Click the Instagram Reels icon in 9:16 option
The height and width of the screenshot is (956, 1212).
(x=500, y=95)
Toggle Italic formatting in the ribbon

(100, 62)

=======

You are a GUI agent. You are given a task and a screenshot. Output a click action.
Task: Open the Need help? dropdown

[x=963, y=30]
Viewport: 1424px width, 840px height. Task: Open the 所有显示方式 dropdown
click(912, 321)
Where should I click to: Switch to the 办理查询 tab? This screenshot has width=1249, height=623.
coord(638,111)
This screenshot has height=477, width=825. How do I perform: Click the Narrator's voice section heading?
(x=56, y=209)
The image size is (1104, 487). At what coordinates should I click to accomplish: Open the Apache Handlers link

=======

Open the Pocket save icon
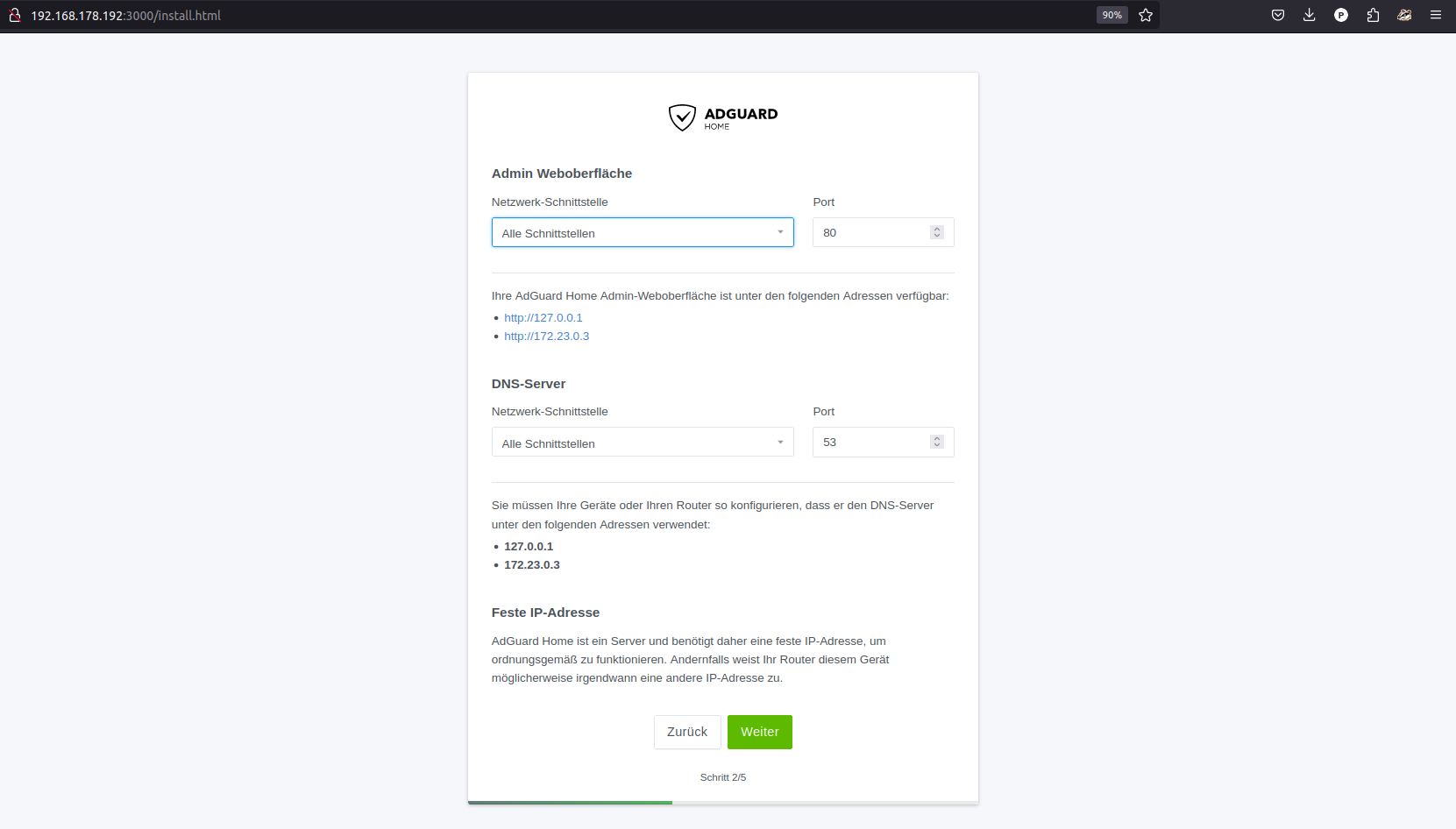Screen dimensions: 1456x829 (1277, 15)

=======

Copy, exactly and only, the lines above that begin with the one containing "You are a GUI" and finish with the one containing "The image size".

RESPONSE AREA:
You are a GUI agent. You are given a task and a screenshot. Output a click action.
Task: Open the Need help? dropdown

[x=963, y=30]
Viewport: 1424px width, 840px height. Task: Open the 所有显示方式 dropdown
click(912, 321)
Where should I click to: Switch to the 办理查询 tab? This screenshot has width=1249, height=623.
coord(638,111)
This screenshot has height=477, width=825. How do I perform: Click the Narrator's voice section heading?
(x=56, y=209)
The image size is (1104, 487). At what coordinates should I click to accomplish: Open the Apache Handlers link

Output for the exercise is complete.